══ Selected excerpt ══

A sorting circuit 10 receives the operands (E_i, M_i) and sorts them in decreasing order of exponent (E), producing a sorted sequence of operands (E*_i, M*_i). When multiple operands have the same exponent, they are placed relative to each other in an arbitrary order in the sequence, the order being unimportant in this case.

The sorted operand mantissas M*_iare provided to respective right shift circuits 12, while the exponents E*_iare provided to a shift calculation circuit 14 for calculating the respective shift commands S_ito be applied to the shifters 12. The shifters are configured to shift the mantissas from a common origin corresponding to the most significant bit of a compacted fixed point representation defined below. This fixed point representation starts with the mantissa M*₀of the first operand in the sorted sequence, namely the operand with the highest exponent. Thus, the shift S₀to be applied to it is fixed and hardwired, as indicated in the figure by (S₀).

The shifters 12 and calculation circuit 14 perform a compaction function described in more detail below.

Each shifted mantissa is provided to a respective input of an integer adder 16 whose inputs form compacted fixed point representations. The inputs are added in a traditional way to produce a result RM in the same compact format as the inputs. Given the structure of the adder's inputs and the corresponding mantissa shift operations, the result RM is ready to be processed in a traditional way to produce a floating point number according to the standards.

In particular, a circuit 18 determines the number of leading zeros LZC (“Leading Zero Count”) in the result RM.

A calculation circuit 20 determines the exponent E of the result from the LZC value and information from the shift calculation circuit 14.

Finally, a normalization and rounding circuit 22 provides the final rounded result R in the desired floating point format from the result RM provided by the adder 16 and the exponent E.

FIG. 3 represents an exemplary input structure of the adder 16, in an example where N=4. Each input is divided into N+1 consecutive fields defined by start positions do to dx referenced to the most significant bit of the input. Each field is designed to contain a mantissa with a number p of leading carry bits and a 0 bit on the right. A field unoccupied by a mantissa has all its bits at 0.

The number of carry bits p may be common to all fields and set to a worst case value. Preferably, a field of rank i is assigned a number of carry bits p_iequal to the value log₂(N−i+1) rounded up to the next integer.

In summary:

$p_{i} = ⌈ \log_{2} (N - i + 1) ⌉$

$d_{0} = 0$

$d_{i} = d_{i - 1} + w + 1 + p_{i - 1}$

- where w is a mantissa width.

In the case where the precision format of the result R is lower than that of the operands, w is equal to the mantissa width of the operands. In the case where the precision format of the result R is higher than that of the operands, w is equal to the mantissa width of result R plus 2.

The notation “┌x┐” means that the value x is rounded up to the next integer.

FIG. 3 illustrates the desired field filling in a particular case where the exponents of the sorted operands are sufficiently spaced apart so that no mantissa influences another mantissa in the sum. Then, as shown, each mantissa is placed in the field having the same rank as the mantissa in the sorted list. FIG. 3 also corresponds to a case of maximum occupancy of the adder inputs and reveals that an input of rank i only needs fields of ranks 0 to i. By designing the adder accordingly, substantial savings are achieved in elemental adders and shifters for the unused bits of the inputs.

═══
══ Stored data ══

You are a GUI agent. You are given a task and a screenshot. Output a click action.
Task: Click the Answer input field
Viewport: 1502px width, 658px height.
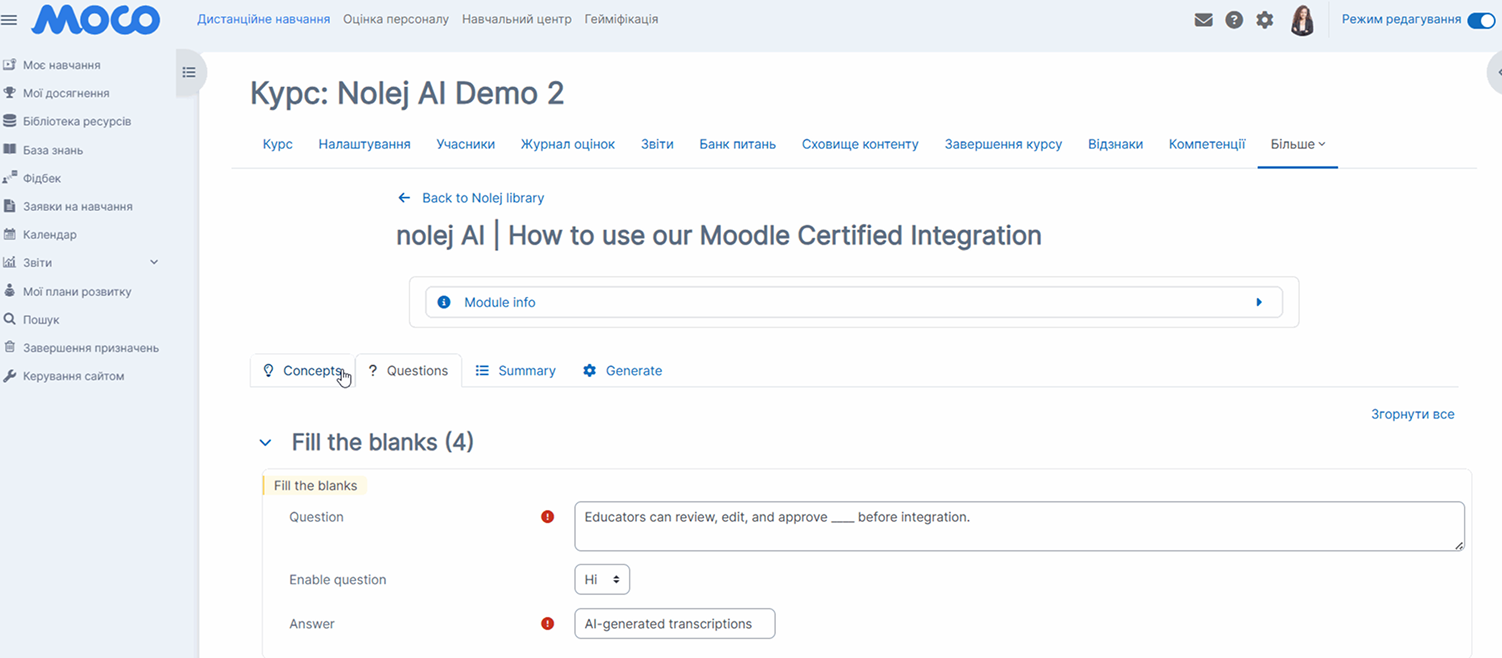(674, 623)
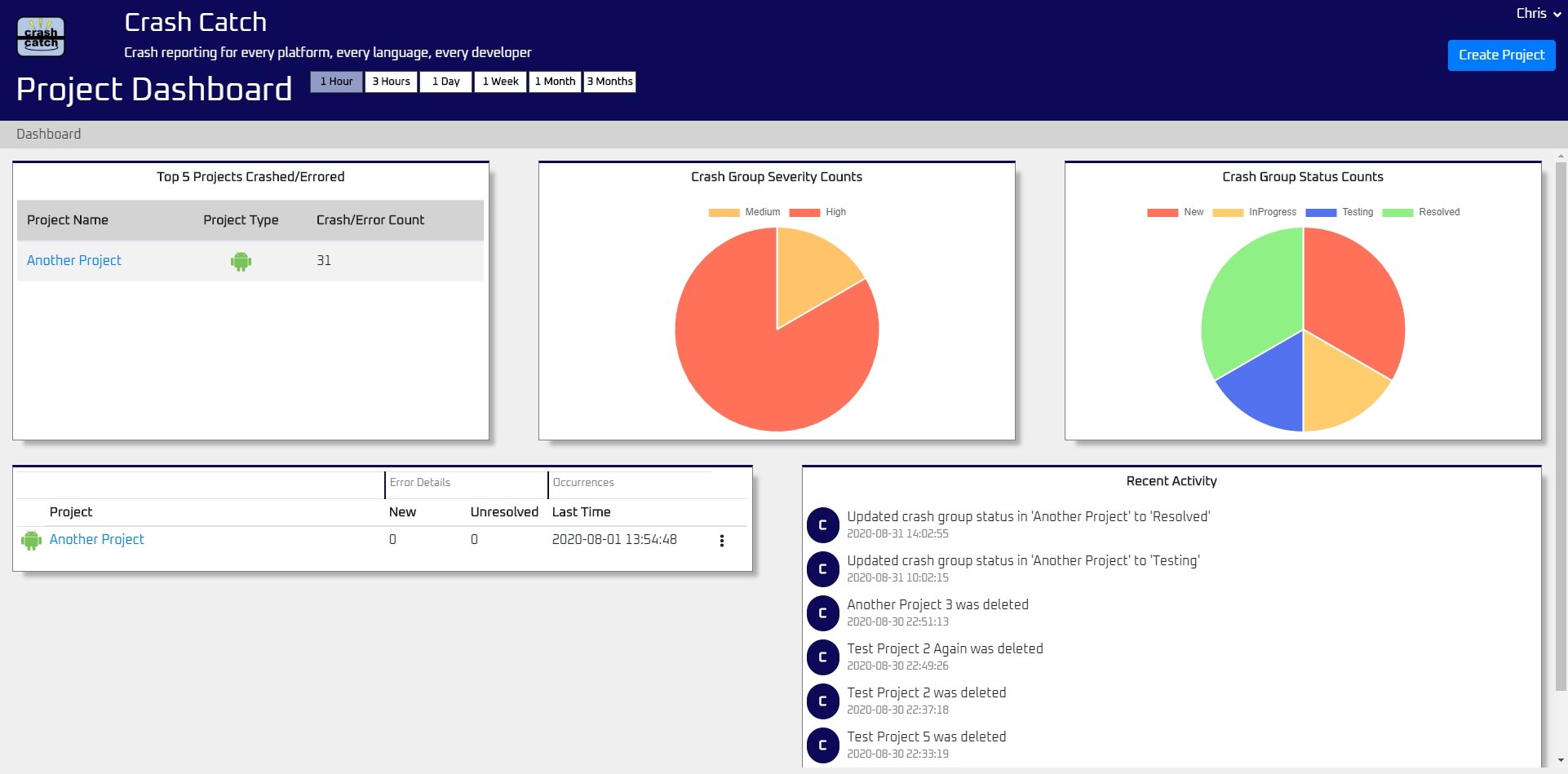Select the 1 Hour time range
The image size is (1568, 774).
click(336, 82)
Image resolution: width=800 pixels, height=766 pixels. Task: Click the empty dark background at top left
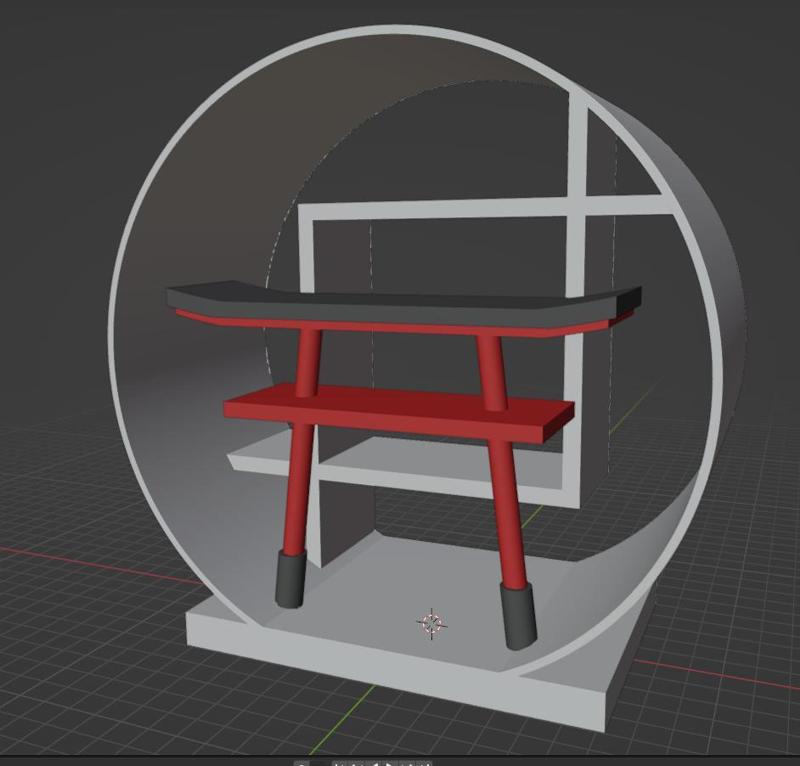[77, 77]
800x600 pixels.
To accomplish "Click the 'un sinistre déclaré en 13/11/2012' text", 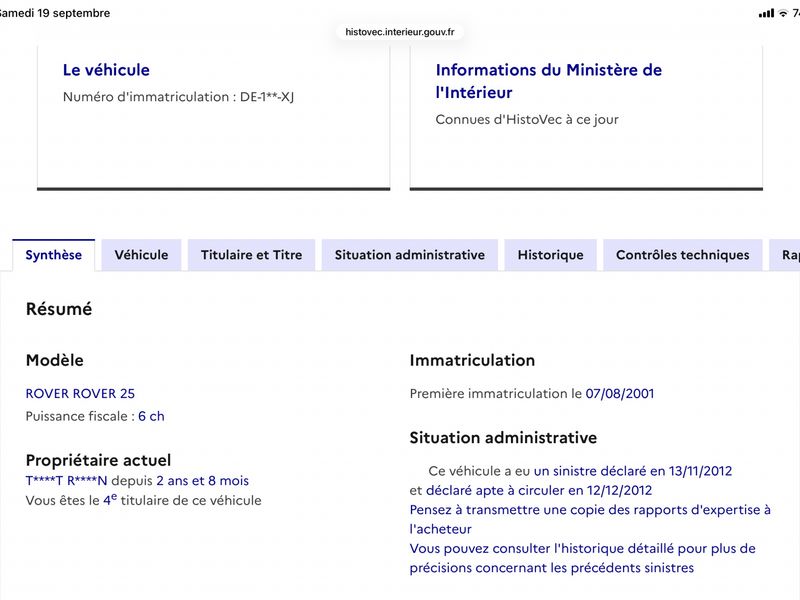I will tap(633, 471).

═══

Work to complete:
• a. Answer these questions from the adder circuit description:
(i) In what order does sorting circuit 10 arrange the operands?
(ii) What does circuit 18 determine in the result RM?
(iii) When the precision format of the result R is higher than that of the operands, what is w equal to?
• b. Can you reproduce a passage from the adder circuit description word for word? Begin at the words "A sorting circuit" and stop after "in this case.".

In response:
• a.
(i) In decreasing order of exponent (E).
(ii) The number of leading zeros, LZC ("Leading Zero Count").
(iii) The mantissa width of result R plus 2.

• b.
A sorting circuit 10 receives the operands (E_i, M_i) and sorts them in decreasing order of exponent (E), producing a sorted sequence of operands (E*_i, M*_i). When multiple operands have the same exponent, they are placed relative to each other in an arbitrary order in the sequence, the order being unimportant in this case.